■ Work order 1
In the email on font pricing, swap "copies" for "licenses" and give the passage from "Though typefaces share" to "influence prices." with that change.
■ Work order 2
Decide whether each statement agrees with the email on font pricing. Answer yes or no, and quote the words from the email that settle it.
(a) Adobe's version of Frutiger costs more than Linotype's.
(b) The writer holds that a typeface's quality does not change much after it has been created.
(c) The writer names marketing as something that influences prices.

■ Study text
☆ ☆ ☆ ☆ ☆ ☆ ☆
From: Erik van Blokland <evb@knoware.nl>
Date: Fri, 23 Aug 96 15:04:58 +0200
Message-Id: <199608231303.PAA13084@kalvermarkt.denhaag.dataweb.net>
To: "Michael Bernstein" <michael@cascadilla.com>, "Michal Young" <young@cs.purdue.edu>, "w3" <www-font@w3.org>
>From:        Michael Bernstein, michael@cascadilla.com
>But I hate going bankrupt even more, and because
>I sell fonts to a very small academic market, a few hundred free copies
>of all of my fonts will not lead to thousands more sold later; it'll
>lead to a loss of most of my sales.

Good point. 

>> I'm very concerned about the erosion of perceived value in fonts.  That
>> destroys the market for future fonts.
Liam Quin:
>This (I think) is a common error.  If the price becomes 1/10th of today's
>prices, but you sell 1,000 times more, you will be very happy.

Though typefaces share the same fileformat, they do not represent the 
same value. Lowering prices will not make fonts containing symbols of an 
long lost language sell more copies. It will just lower income.

Not all fonts are the same to all people. The world's best text face 
(Trinite) does not mean much to the people who buy SWFTE fonts. Should 
the price then be lowered as to accomodate them? Of course not. Will a 
cheap Trinite sell more copies? Possibly to the people who were going to 
buy it anyway, but not many others. 
Price and number of sales are not necessarily related, only with 
comparable products from competing companies (Adobe's version Frutiger is 
cheaper than Linotype's). Marketing, quality and exposure to piracy do 
influence prices. 
(Income and happiness are of course always related.:)

Considering that the quality of a typeface does not change much once it's 
been created, the only way to increase revenue would be increasing 
marketing efforts (more ads sell more fonts, regardless of price 
category) or to lower the risk of exposure to piracy. Only if the usage 
of type can be monitored more closely can prices be lowered.
☆ ☆ ☆ ☆ ☆ ☆ ☆
■ Data to examine
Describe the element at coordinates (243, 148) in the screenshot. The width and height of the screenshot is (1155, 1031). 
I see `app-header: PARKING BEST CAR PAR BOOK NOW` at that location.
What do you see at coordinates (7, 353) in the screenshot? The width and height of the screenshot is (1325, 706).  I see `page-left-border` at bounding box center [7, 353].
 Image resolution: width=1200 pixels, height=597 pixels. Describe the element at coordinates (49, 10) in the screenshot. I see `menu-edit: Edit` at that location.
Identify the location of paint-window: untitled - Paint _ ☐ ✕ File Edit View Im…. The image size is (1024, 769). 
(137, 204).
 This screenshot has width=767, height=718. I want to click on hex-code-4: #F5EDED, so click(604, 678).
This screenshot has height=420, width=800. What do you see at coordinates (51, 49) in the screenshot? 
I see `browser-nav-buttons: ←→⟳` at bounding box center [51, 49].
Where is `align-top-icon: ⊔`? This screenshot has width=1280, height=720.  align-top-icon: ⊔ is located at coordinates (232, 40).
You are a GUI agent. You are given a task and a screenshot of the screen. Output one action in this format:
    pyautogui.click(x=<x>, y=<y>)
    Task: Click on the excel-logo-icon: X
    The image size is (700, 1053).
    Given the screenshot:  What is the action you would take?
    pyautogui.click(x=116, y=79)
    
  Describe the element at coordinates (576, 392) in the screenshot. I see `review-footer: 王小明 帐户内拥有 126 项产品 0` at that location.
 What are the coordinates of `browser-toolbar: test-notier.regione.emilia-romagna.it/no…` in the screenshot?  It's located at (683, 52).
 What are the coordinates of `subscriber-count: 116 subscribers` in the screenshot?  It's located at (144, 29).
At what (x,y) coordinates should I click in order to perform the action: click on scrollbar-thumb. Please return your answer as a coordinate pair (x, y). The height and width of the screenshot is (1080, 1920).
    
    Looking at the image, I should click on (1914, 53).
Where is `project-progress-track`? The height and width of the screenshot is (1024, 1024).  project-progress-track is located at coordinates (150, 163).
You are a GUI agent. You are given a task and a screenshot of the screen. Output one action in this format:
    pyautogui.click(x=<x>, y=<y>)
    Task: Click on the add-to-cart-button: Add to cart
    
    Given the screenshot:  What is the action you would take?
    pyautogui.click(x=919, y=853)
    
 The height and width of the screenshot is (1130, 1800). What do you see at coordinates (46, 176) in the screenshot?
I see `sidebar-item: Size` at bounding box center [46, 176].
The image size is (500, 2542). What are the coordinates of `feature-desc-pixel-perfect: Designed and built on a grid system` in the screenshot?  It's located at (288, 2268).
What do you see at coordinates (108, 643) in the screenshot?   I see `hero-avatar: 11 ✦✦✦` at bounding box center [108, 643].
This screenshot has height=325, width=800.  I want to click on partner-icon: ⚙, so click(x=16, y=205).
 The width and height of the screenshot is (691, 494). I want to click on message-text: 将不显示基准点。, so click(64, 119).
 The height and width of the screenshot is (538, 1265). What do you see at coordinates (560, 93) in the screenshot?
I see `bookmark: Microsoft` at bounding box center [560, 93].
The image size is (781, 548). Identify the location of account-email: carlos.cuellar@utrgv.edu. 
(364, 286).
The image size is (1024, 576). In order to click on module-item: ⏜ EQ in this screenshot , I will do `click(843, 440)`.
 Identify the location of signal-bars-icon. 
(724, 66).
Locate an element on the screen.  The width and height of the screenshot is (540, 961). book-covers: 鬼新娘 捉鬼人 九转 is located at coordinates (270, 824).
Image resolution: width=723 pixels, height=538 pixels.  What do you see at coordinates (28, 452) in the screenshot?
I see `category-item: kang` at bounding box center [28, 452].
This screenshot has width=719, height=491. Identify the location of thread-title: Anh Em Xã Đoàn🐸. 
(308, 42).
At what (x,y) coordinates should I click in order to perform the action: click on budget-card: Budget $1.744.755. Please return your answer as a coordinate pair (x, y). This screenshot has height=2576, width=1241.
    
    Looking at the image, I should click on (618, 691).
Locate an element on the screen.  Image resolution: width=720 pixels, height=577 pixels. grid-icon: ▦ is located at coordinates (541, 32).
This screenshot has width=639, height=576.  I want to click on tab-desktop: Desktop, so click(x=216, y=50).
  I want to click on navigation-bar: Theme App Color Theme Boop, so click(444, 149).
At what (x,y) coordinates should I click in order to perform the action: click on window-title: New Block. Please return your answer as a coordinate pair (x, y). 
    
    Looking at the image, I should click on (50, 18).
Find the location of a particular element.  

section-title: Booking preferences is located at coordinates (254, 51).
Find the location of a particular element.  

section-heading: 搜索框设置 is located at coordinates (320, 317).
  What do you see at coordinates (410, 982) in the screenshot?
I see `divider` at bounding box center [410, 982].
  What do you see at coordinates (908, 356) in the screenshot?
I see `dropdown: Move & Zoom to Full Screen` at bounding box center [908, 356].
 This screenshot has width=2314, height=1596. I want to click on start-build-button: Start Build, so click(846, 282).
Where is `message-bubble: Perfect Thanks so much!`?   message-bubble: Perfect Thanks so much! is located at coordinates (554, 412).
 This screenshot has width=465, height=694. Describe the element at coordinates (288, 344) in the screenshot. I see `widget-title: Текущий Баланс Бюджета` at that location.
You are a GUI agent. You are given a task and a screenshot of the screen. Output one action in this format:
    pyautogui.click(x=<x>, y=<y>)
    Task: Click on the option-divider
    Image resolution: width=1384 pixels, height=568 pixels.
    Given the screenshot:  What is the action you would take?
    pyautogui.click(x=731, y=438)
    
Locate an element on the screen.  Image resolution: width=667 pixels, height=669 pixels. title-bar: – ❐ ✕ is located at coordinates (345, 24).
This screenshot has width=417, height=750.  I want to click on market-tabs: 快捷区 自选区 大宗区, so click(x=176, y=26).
☆ ☆ ☆ ☆ ☆ ☆ ☆
■ Final answer 1
Though typefaces share the same fileformat, they do not represent the 
same value. Lowering prices will not make fonts containing symbols of an 
long lost language sell more licenses. It will just lower income.

Not all fonts are the same to all people. The world's best text face 
(Trinite) does not mean much to the people who buy SWFTE fonts. Should 
the price then be lowered as to accomodate them? Of course not. Will a 
cheap Trinite sell more licenses? Possibly to the people who were going to 
buy it anyway, but not many others. 
Price and number of sales are not necessarily related, only with 
comparable products from competing companies (Adobe's version Frutiger is 
cheaper than Linotype's). Marketing, quality and exposure to piracy do 
influence prices.

■ Final answer 2
(a) No: "Adobe's version Frutiger is cheaper than Linotype's"
(b) Yes: "the quality of a typeface does not change much once it's been created"
(c) Yes: "Marketing, quality and exposure to piracy do influence prices."